▶ [EXERCISE]:
Convert the material from the line containing "Task: Open the filter for Code column" through the end into a JSON list of strings, one string per line, skipping blank lines. Leave out the pictures.

▶ [DATA SHOWN]:
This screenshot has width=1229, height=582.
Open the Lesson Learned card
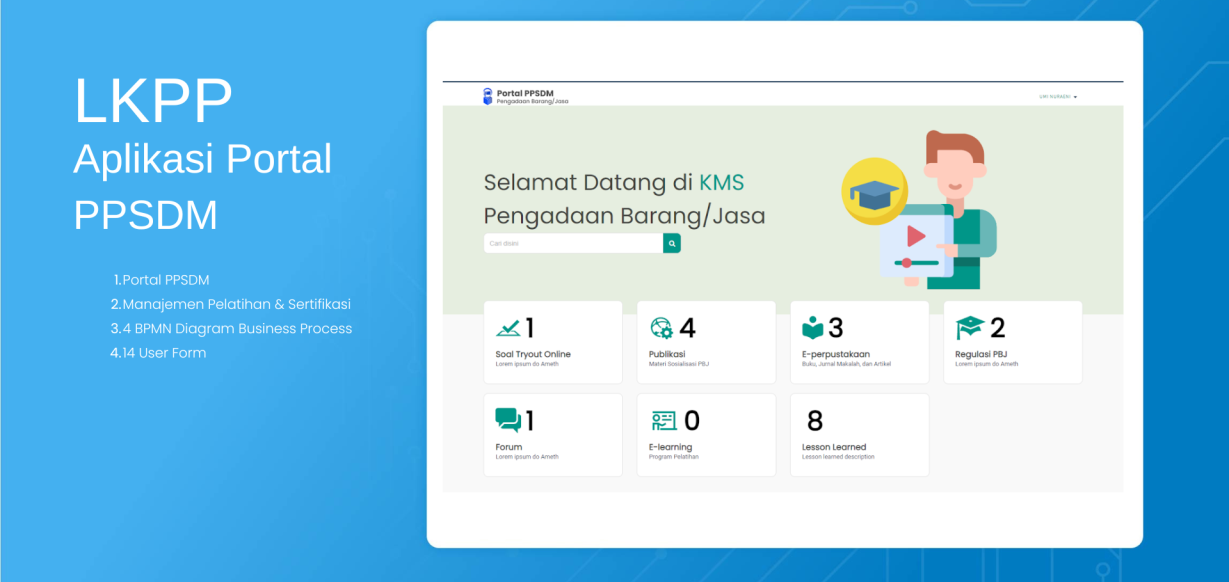point(859,435)
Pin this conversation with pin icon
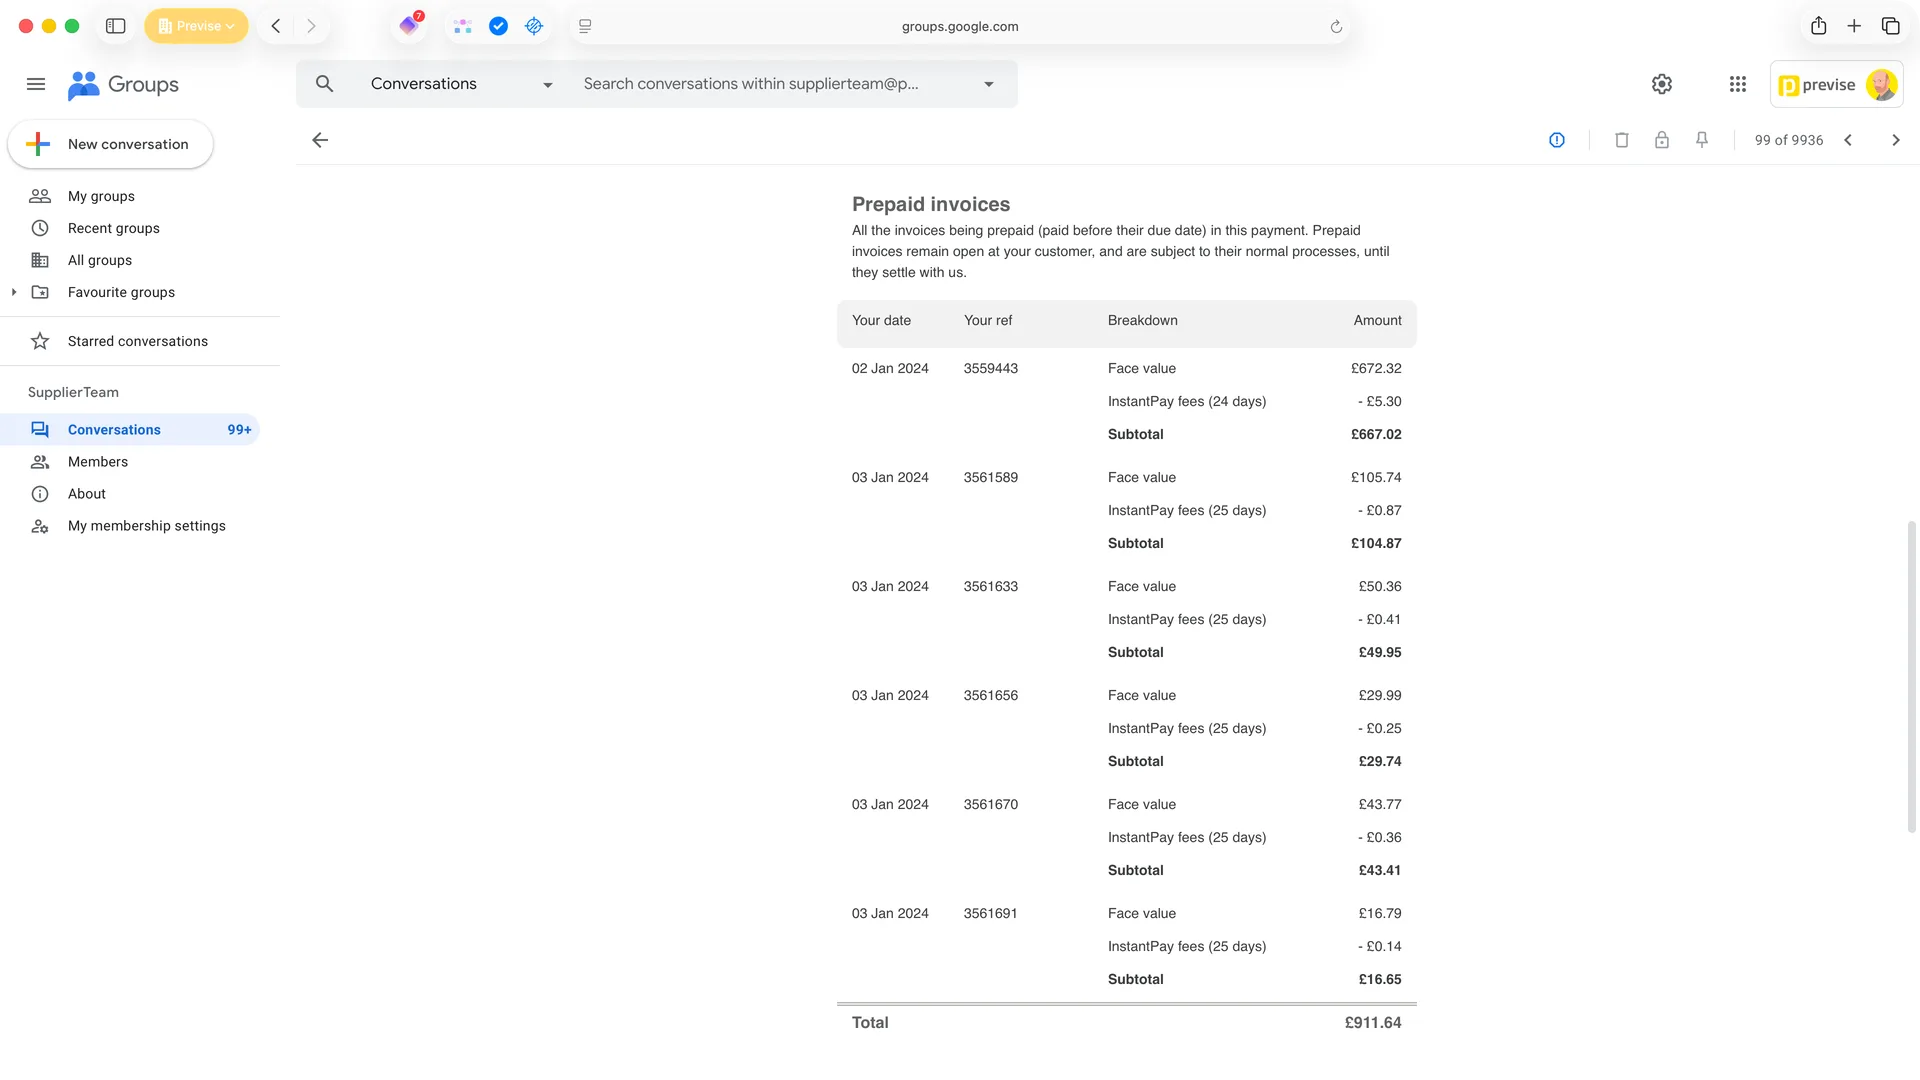Screen dimensions: 1920x1080 pos(1702,140)
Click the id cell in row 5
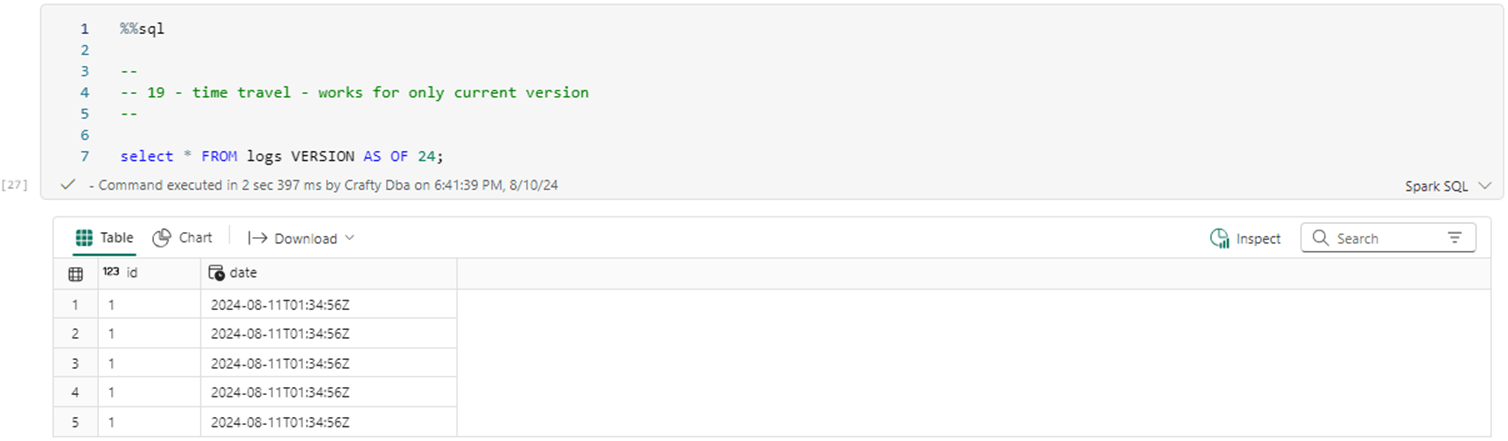This screenshot has width=1508, height=441. [x=148, y=422]
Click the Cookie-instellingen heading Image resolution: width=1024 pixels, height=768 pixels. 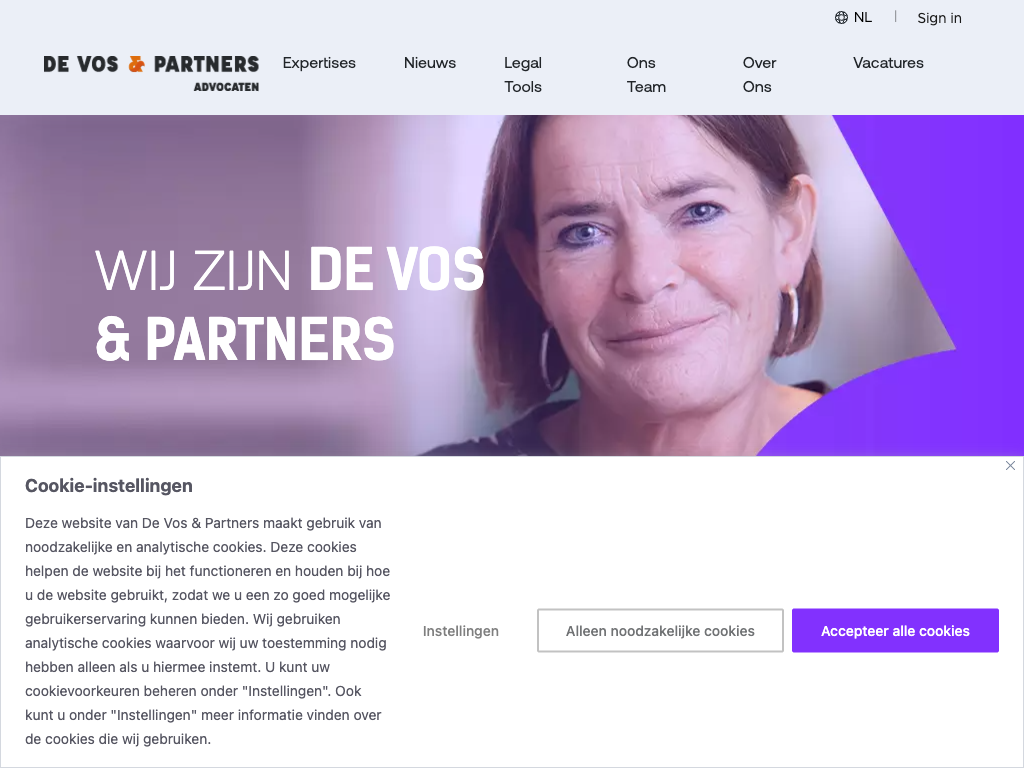(x=109, y=486)
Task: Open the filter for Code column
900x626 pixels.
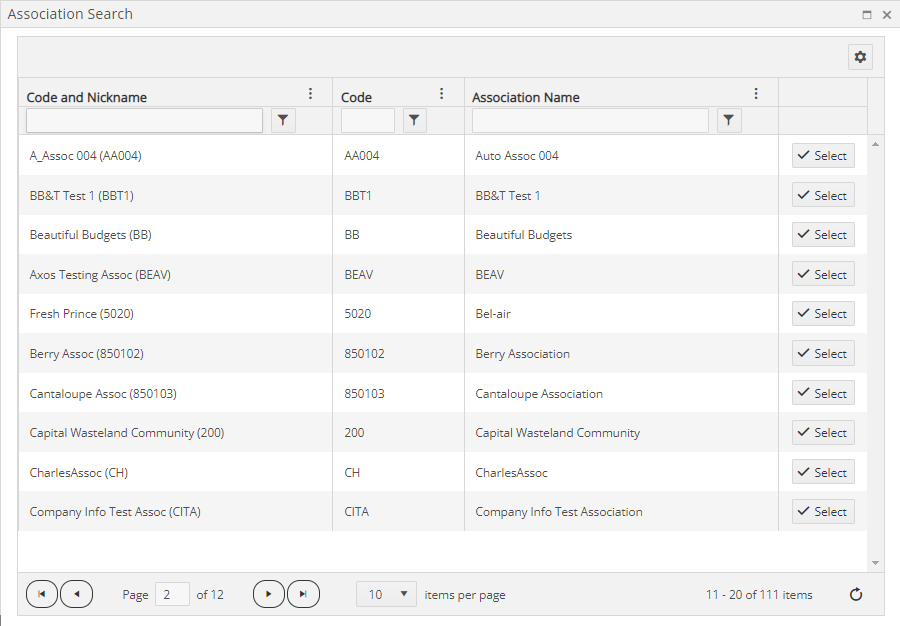Action: (414, 119)
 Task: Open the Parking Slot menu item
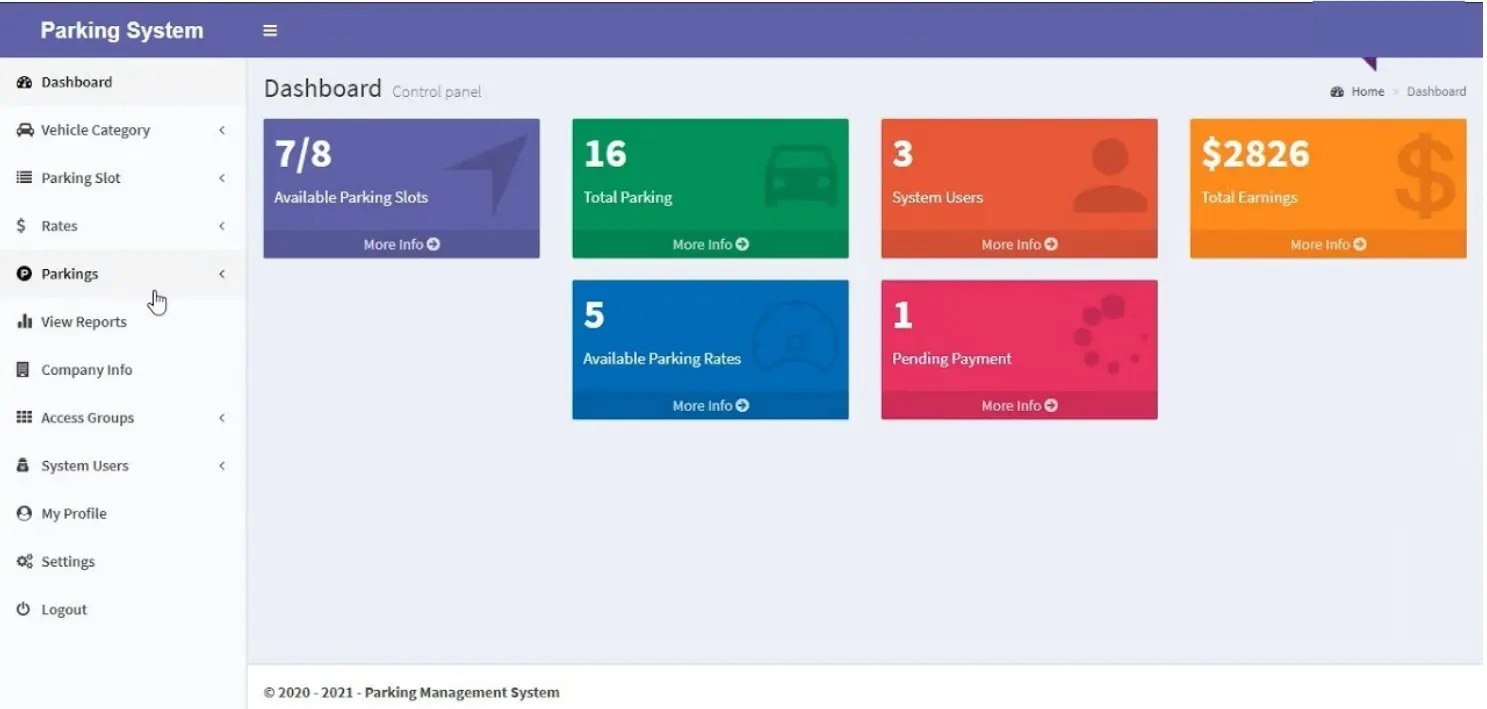[80, 178]
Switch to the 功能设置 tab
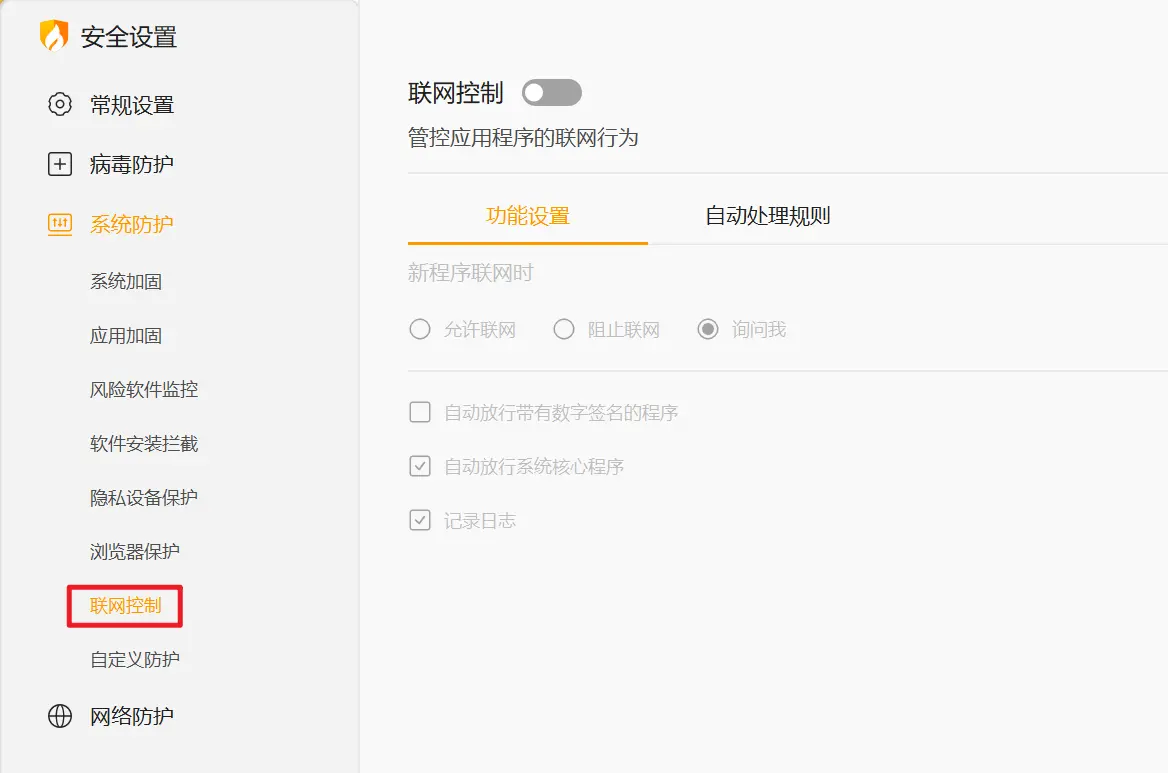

▶ [RESPONSE FOR THIS EXERCISE]:
[
  "Task: Open the filter for Code column",
  "900x626 pixels.",
  "Action: (414, 119)",
  " Task: Open the Parking Slot menu item",
  "[80, 178]",
  "Switch to the 功能设置 tab"
]